Whether a raffle ticket would be considered as an unlawful rebate will depend on a number of factors. A ticket for a raffle held by either an agent or a broker, or a third party, that meets the following conditions, would not be considered as an unlawful rebate. If the raffle is "open", meaning anyone may enter this raffle, and entry into the raffle is not tied to the purchase or solicitation of an insurance product, then a ticket for such a raffle would not be considered an unlawful rebate because there is no prohibited inducement or tie-in to an insurance contract.
Since the proposed referral would only be advertised in a quarterly newsletter mailed to all of an insurance agents existing clients, this would not be an "open raffle" as that term is defined in the November 22, 1991 opinion to which the inquirer referred in the inquiry. The proposed raffle would be tantamount to only inviting existing clients to participate. The raffle would not be transformed into an "open raffle" by simply stating in the proposed advertisement that anyone could enter because the target audience still remains only the insurance agents existing clients.

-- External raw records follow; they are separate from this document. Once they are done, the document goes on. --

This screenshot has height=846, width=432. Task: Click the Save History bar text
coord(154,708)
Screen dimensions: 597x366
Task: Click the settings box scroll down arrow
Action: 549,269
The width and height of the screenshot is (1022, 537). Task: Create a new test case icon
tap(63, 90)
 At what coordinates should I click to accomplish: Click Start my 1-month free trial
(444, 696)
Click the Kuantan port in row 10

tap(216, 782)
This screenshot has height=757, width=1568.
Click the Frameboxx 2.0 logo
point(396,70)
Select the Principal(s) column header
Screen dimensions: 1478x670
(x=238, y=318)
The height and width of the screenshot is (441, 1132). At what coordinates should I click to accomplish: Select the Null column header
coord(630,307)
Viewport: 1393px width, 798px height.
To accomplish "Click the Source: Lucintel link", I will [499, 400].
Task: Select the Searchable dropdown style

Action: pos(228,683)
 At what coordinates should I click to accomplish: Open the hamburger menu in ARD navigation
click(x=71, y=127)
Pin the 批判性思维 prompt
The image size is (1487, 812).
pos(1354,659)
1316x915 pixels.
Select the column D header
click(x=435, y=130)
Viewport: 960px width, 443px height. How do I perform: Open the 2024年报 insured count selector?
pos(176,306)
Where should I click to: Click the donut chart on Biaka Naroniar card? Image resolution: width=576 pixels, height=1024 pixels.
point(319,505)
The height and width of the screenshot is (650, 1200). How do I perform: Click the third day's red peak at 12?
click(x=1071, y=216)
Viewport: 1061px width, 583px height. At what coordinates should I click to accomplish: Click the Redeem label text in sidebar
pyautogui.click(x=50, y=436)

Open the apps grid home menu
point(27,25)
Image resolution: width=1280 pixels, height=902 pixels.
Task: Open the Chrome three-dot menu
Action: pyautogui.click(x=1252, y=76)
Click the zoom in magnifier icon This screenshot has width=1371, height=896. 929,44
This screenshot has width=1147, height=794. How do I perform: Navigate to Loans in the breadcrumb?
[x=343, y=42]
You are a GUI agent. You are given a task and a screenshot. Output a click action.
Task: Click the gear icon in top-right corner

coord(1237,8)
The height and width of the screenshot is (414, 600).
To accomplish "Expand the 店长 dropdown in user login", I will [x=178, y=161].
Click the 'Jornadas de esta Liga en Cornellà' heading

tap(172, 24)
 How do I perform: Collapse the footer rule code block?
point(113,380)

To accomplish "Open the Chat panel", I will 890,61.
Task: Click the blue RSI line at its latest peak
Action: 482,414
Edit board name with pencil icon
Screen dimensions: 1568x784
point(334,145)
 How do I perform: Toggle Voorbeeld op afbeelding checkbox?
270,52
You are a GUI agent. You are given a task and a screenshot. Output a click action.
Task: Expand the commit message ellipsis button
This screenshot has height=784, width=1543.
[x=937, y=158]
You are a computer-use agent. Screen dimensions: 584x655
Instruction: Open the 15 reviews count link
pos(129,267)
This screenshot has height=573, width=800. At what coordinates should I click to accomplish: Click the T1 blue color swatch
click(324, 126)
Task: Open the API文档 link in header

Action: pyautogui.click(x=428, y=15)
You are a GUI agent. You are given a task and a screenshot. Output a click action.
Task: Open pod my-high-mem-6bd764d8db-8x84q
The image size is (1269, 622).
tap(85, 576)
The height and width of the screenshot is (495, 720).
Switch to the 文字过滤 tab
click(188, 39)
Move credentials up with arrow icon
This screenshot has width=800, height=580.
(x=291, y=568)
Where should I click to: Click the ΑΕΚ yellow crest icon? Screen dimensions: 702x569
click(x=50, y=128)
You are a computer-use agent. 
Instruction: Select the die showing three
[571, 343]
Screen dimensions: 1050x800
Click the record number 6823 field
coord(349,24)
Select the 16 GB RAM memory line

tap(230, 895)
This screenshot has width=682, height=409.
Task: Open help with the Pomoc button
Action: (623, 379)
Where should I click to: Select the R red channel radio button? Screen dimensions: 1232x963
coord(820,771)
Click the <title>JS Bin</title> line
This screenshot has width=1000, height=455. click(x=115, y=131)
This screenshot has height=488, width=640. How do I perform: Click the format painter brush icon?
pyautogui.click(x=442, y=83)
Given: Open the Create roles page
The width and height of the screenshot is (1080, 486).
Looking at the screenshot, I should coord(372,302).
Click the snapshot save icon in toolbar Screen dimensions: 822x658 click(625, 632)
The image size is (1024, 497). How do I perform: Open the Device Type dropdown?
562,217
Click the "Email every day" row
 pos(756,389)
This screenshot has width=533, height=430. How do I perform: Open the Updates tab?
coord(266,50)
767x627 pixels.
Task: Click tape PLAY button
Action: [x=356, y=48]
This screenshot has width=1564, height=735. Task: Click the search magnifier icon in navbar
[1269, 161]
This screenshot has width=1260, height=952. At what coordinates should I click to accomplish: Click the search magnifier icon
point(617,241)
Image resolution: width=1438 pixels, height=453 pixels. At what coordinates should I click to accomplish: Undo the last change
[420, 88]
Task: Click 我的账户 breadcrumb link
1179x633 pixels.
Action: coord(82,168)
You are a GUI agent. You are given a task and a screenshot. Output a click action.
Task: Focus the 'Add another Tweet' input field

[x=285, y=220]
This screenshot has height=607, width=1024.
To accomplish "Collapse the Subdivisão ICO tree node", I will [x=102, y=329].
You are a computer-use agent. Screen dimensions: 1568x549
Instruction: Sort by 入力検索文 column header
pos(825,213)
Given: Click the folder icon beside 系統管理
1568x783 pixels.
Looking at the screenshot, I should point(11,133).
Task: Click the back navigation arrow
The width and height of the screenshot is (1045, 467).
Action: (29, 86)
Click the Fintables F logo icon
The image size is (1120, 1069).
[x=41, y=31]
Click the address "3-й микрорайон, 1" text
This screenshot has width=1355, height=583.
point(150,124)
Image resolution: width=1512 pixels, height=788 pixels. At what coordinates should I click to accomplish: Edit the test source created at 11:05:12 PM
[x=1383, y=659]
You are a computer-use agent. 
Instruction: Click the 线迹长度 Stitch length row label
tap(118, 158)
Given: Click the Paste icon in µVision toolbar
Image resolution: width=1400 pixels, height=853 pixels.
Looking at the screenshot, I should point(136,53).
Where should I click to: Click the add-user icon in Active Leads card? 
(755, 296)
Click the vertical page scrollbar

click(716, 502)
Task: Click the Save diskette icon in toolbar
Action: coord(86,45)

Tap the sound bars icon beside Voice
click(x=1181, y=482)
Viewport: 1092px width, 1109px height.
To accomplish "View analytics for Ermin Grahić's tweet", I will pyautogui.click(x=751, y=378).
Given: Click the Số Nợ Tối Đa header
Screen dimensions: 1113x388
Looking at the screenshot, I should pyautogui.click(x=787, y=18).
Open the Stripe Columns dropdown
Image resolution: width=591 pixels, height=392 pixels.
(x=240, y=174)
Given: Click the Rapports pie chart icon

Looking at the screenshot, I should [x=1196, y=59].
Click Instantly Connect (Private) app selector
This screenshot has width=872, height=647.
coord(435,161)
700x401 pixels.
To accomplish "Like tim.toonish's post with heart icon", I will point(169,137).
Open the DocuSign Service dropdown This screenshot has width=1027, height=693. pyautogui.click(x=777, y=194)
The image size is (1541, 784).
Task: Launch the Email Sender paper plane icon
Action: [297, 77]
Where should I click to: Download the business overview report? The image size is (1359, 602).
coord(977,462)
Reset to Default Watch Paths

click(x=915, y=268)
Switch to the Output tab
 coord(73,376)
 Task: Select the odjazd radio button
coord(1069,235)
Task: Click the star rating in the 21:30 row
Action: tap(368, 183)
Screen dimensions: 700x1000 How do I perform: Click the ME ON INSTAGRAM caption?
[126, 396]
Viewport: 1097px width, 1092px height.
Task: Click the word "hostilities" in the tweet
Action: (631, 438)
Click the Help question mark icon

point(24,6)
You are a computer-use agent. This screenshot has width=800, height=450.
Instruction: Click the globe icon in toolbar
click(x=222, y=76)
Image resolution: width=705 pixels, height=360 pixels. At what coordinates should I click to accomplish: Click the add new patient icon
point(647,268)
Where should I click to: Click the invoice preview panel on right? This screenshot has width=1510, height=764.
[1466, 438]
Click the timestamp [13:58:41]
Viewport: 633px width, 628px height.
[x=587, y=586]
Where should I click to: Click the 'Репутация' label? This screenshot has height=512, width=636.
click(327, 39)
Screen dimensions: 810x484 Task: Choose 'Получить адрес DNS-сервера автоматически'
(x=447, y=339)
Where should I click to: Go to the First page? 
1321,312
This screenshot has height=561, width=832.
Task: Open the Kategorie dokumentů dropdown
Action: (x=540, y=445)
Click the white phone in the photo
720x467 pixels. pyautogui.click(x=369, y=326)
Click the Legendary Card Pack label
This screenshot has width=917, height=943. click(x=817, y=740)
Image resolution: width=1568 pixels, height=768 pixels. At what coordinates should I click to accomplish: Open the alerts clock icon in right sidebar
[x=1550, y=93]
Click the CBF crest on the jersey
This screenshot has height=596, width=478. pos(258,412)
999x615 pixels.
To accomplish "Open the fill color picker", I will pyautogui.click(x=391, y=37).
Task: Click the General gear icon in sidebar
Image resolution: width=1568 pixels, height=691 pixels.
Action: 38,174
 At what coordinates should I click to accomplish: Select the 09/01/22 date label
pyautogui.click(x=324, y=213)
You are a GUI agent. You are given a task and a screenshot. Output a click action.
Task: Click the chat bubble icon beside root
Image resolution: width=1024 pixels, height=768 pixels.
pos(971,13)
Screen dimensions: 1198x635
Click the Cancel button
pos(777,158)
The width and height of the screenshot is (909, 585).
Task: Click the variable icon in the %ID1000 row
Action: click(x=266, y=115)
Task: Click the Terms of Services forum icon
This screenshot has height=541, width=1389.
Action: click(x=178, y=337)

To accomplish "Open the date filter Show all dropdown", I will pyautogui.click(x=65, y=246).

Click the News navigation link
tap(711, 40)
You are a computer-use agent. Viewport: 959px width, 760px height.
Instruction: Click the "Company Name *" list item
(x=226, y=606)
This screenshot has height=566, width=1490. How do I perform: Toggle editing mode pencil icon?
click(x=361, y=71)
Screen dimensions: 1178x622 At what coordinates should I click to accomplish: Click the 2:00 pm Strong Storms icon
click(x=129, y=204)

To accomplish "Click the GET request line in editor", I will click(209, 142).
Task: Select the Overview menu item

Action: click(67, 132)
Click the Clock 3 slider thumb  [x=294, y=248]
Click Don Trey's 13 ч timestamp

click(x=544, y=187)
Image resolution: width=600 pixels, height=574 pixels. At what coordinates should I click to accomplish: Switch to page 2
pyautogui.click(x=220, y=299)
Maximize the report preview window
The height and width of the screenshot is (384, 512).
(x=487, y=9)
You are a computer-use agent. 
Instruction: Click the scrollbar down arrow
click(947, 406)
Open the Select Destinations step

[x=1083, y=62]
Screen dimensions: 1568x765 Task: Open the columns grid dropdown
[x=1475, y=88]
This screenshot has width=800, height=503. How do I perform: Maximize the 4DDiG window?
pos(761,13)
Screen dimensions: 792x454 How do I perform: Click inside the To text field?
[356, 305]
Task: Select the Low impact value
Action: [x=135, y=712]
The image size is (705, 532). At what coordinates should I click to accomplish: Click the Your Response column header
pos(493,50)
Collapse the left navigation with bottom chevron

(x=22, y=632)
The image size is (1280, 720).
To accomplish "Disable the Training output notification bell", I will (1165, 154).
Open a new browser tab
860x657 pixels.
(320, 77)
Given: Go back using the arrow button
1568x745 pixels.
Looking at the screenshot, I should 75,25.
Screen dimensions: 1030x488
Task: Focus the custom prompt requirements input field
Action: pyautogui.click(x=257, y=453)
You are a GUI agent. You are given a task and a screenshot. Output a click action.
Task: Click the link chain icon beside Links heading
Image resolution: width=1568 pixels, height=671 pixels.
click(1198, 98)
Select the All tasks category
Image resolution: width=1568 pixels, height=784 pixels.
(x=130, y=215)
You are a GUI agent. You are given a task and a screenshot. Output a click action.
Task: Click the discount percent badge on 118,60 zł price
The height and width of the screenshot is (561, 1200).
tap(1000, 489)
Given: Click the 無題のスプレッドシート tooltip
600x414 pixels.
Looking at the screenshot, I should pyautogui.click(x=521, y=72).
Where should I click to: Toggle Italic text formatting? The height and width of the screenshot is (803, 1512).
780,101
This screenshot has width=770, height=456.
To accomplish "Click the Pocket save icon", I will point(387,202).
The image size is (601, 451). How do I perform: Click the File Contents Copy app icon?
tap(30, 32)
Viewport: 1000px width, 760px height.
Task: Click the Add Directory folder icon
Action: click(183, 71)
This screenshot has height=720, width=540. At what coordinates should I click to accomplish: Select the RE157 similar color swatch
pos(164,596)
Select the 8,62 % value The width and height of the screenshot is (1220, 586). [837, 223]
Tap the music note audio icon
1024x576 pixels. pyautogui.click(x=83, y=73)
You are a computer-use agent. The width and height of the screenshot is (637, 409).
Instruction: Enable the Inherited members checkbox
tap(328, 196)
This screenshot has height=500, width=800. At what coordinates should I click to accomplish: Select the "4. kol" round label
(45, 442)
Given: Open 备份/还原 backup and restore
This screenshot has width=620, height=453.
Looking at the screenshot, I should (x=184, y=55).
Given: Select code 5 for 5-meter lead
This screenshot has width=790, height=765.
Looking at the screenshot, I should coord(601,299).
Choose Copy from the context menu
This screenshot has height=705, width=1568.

Assuming that the compensation for the referral does not constitute an unlawful rebate, any referral must comply with N.Y. Ins. Law §§ 2114, 2115 and 2116 (McKinney Supp. 2003). N.Y. Ins. Law § 2114(a) (McKinney Supp. 2003) prohibits payment of commissions or other compensation by an insurer to a person not licensed to sell life or health (long term care) insurance. However, referrals to a licensed insurance agent or broker may be allowed if such referrals comply with N.Y. Ins. Law § 2114(a) (McKinney Supp. 2003). N.Y. Ins. Law § 2114 (McKinney Supp. 2003) states in the relevant part:
(a)(1) No insurer . . . doing business in this state shall pay any commission or other compensation to any person, firm or corporation, for any services in obtaining in this state any new contract of life insurance or any new annuity contract, except to a licensed life insurance agent of such insurer . . . or to an insurance broker licensed under subparagraph (A) of paragraph one of subsection (b) of section two thousand one hundred four of this article and except to a person described in paragraph two or three of subsection (a) of section two thousand one hundred one of this article.
. . . .
(4) . . . Services of the kind specified in this subsection shall not include the referral of a person to a licensed insurance agent or broker that does not include a discussion of specific insurance policy terms and conditions and where the compensation for referral is not based upon the purchase of insurance by such person.1
Accordingly, a non-licensee may be compensated for referrals provided that the non-licensee does not discuss specific policy terms with the referred person, and the non-licensee is not compensated based upon the purchase of insurance by the referred person.
For further information one may contact Senior Attorney Susan A. Dess at the New York City Office.
1 N.Y. Ins. Law. § 2115 (McKinney Supp. 2003) applies to property/casualty insurance agents; N.Y. Ins. Law.
§ 2116 (McKinney Supp. 2003) applies to insurance brokers.